When it comes to considering whether there is a relevant main purpose in the context of the subjective condition, the Portuguese tax courts have previously held that the mere fact that a tax advantage has been obtained is insufficient to conclude that the transaction had a main purpose of obtaining it. This may, however, be a fine line to walk.
In a recent decision, the arbitral tax court considered that the assessment could involve indicative and presumptive elements, in a context of reasonableness and normality. It started by stating that "according to the rules of logic and common experience, it does not seem likely that in the legal structuring of the transaction [...] they have not considered or weighed in any way the convenience and tax advantage resulting from the contractual model adopted". The court further considered that the taxpayers failed to demonstrate that the structure would provide any economic benefit and concluded that the “lack of economic-business motivation and reasonableness of the interposition of a corporate entity in the transaction evidences, per se, that its determining factor was to obtain a tax gain" and, therefore, "that the chained set of legal transactions entered into with the intervention of the company [...] was essentially or primarily aimed at obtaining a tax advantage".
A number of cases related to purpose tests have come before the Portuguese courts, including in respect of the following scenarios:
- On the sale of a profitable company to another entity owned by the same shareholders, the purchase price is left outstanding so as to effectively enable the shareholders to receive operating profits as sale consideration. The Portuguese tax arbitration courts considered this arrangement abusive (Cases: 142/2020-T and 415/2020-T).
- Individuals provide services through professional services companies to save income tax and national security contributions. The Portuguese arbitration courts considered this abusive.

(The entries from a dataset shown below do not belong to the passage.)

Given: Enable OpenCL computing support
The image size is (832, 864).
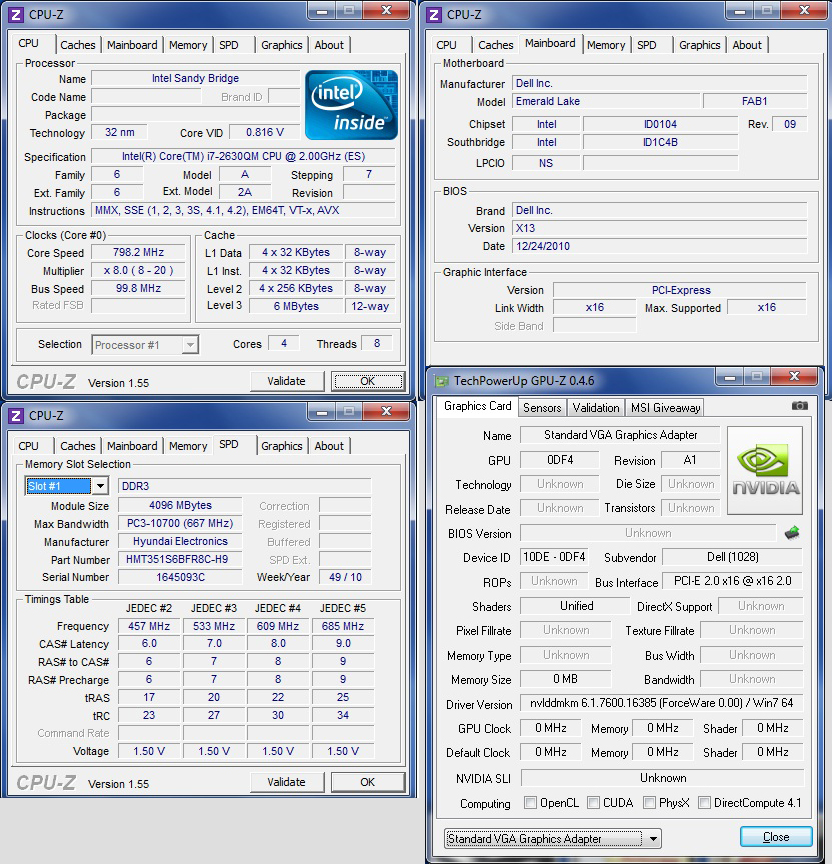Looking at the screenshot, I should [530, 803].
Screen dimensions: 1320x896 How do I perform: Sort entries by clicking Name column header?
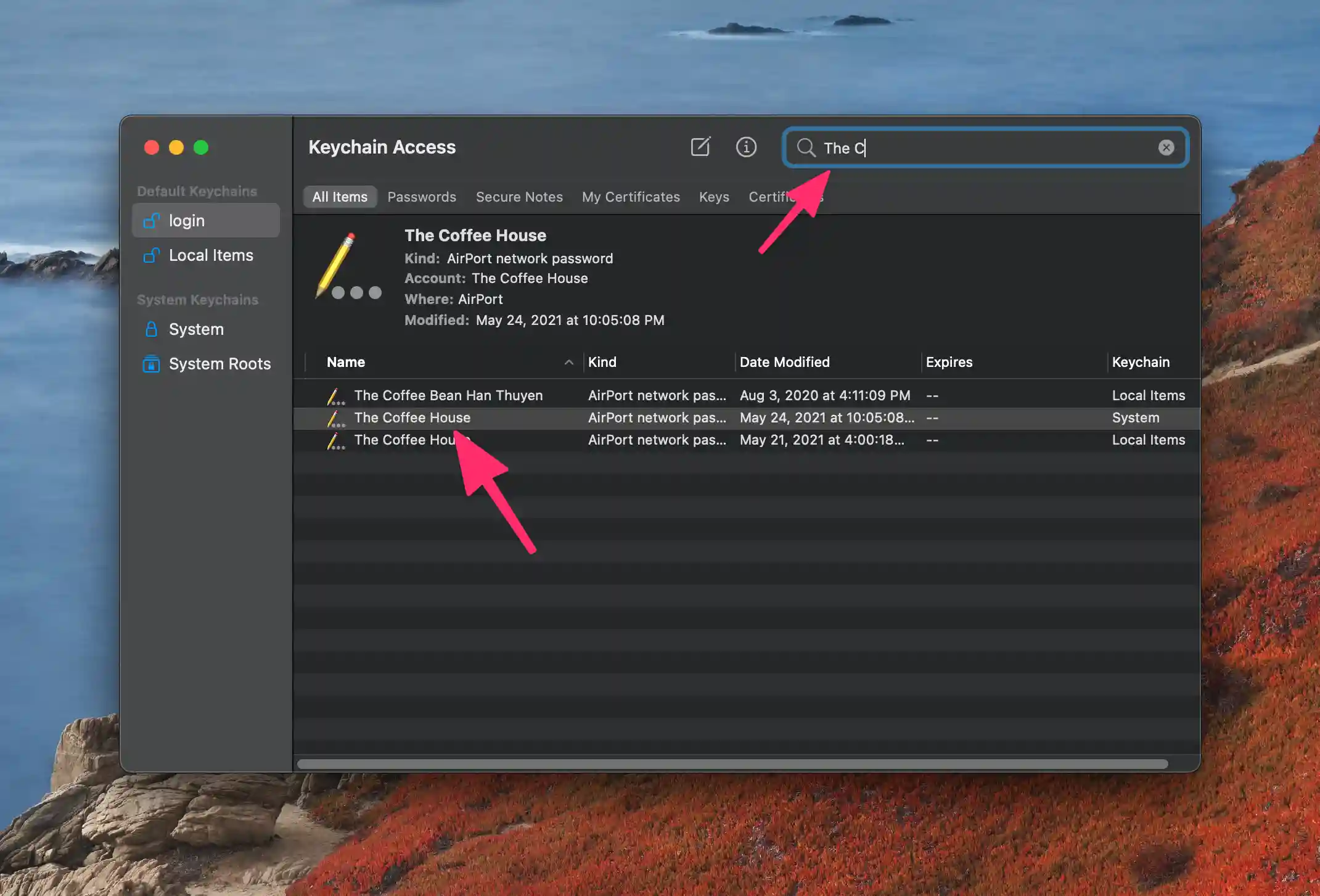(346, 361)
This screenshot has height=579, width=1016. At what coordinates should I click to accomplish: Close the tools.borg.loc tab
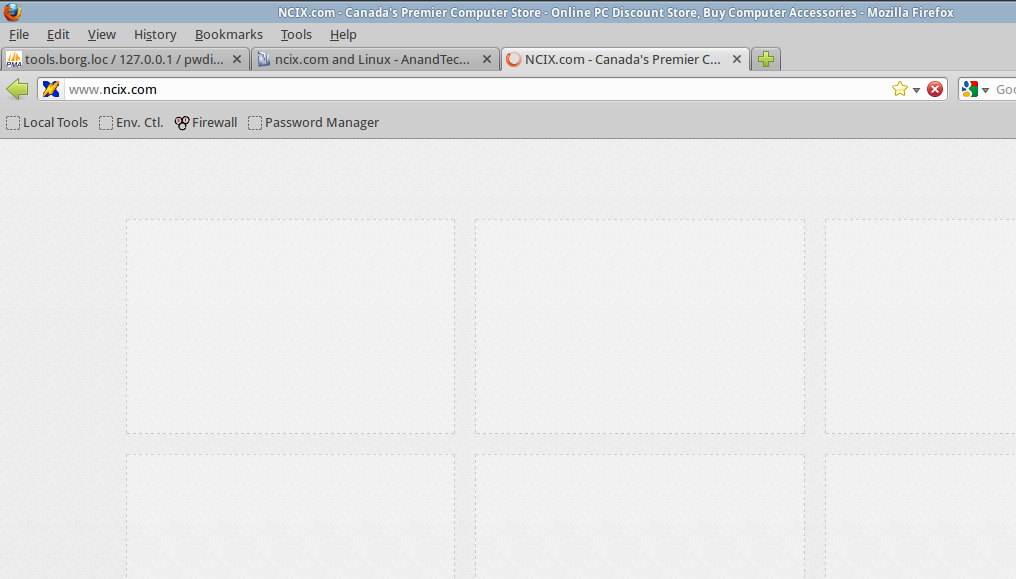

- An arrangement through which the shareholder gives to his spouse and children his shareholdings (transaction exempt from stamp tax), thus increasing the acquisition value of the shares for the beneficiaries and decreasing the future capital gains that may be derived from the sale of the shareholdings by his spouse and children, was not considered abusive. The arbitration court considered that the donation was executed in the context of the donor´s inheritance planning even though, prior to the donation, another company had engaged with the family in order to acquire the shareholdings (Case: 254/2022-T).
- The Portuguese tax authorities have challenged interest deductions on loans taken out by the merged entity prior to a reverse merger on the basis that these were expenses borne by the entity to “acquire” its own shares and not for the purpose of its business activity. The courts did not consider this abusive (Cases: 102/2020-T; 222/2021-T).
Beyond purpose tests, a main focus of the Portuguese tax authorities appears to be tax-neutral reorganisations, financial transactions with related parties, transfer pricing, and withholding taxes on dividends and interest, amongst others.